La justicia paquistaní investiga el incendio que ayer causó casi 300 muertos en una fábrica textil en la sureña Karachi, y entre cuyas causas está la negligencia de los dueños y la corrupción administrativa, informan hoy medios locales.

A primera hora de la mañana de hoy, los equipos de rescate aún no habían dado por concluidas las tareas en el inmueble Alí Enterprises por lo que aún no se ha cerrado un número definitivo de fallecidos.

Un responsable de los bomberos de Karachi, Zakir Husain, dijo hoy a Efe que se han recuperado 280 cadáveres, mientras que los medios locales, que citan diversas fuentes, manejan cifras también cercanas a los tres centenares de muertos.

Un magistrado del Tribunal Superior de Sindh -provincia cuya capital es Karachi- ha iniciado una instrucción del caso y el Gobierno regional también ha nombrado una comisión investigadora encabezada por un juez, según el diario Express Tribune.

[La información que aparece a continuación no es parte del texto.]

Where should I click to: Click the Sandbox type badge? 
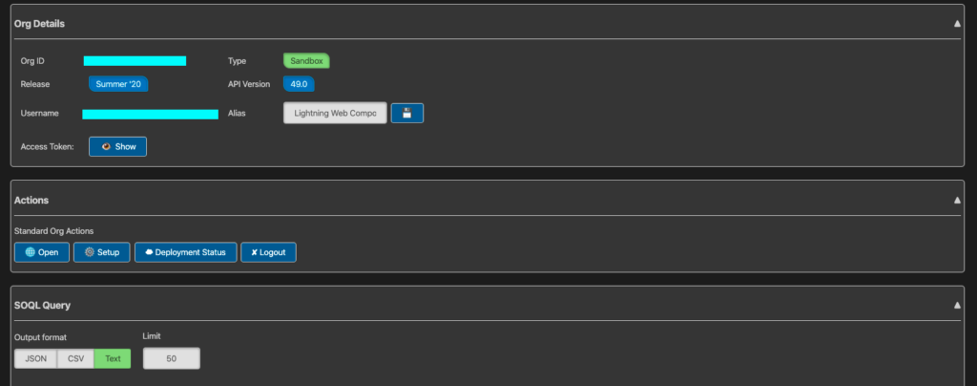[x=306, y=61]
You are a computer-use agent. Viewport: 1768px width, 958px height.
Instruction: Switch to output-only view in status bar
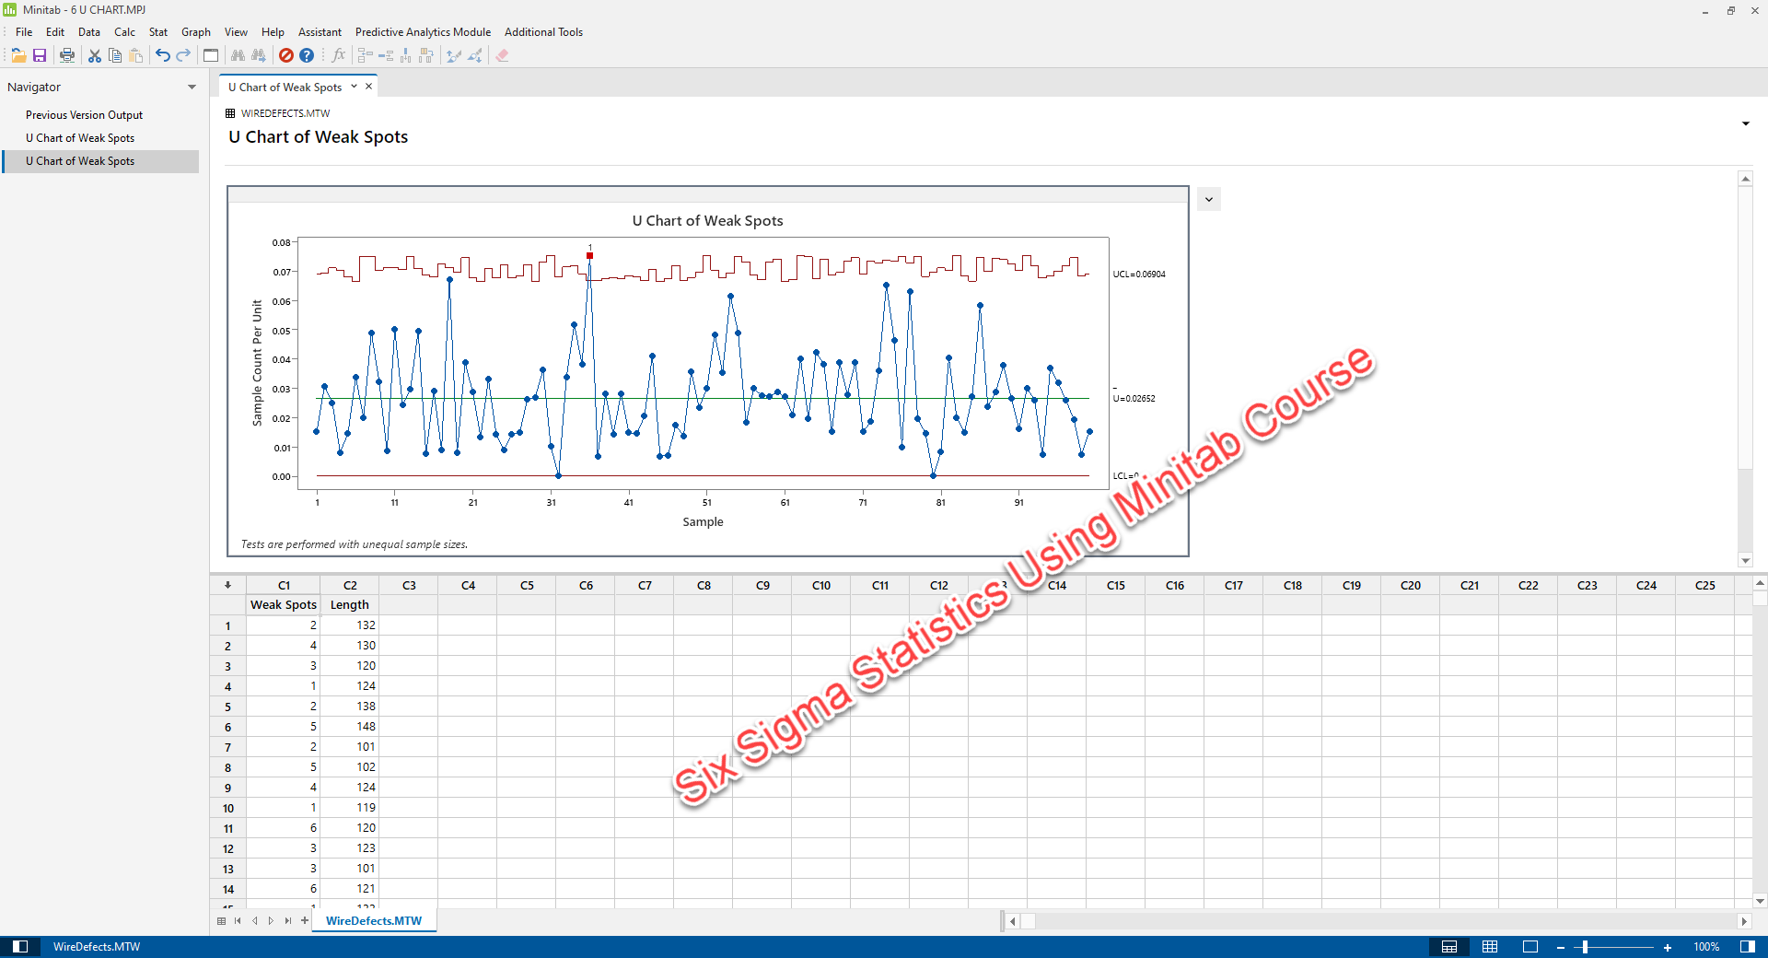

En el momento del incendio había en el inmueble cerca de un millar de trabajadores -muchos de ellos llegados para retirar su paga porque ayer era el día de cobro-, que operaban sin medidas antiincendio, con accesos bloqueados y ventanas enrejadas.

Las ínfimas condiciones laborales y de seguridad en las que operan los miles de fábricas textiles del país sirvieron para convertir el incendio en una catástrofe.

Los medios apuntan hoy como responsables no solo a los dueños de Ali Enterprises, que se hallan en paradero desaparecido, sino también a la corrupción y la ineficacia de los estamentos oficiales encargados de velar por la seguridad laboral.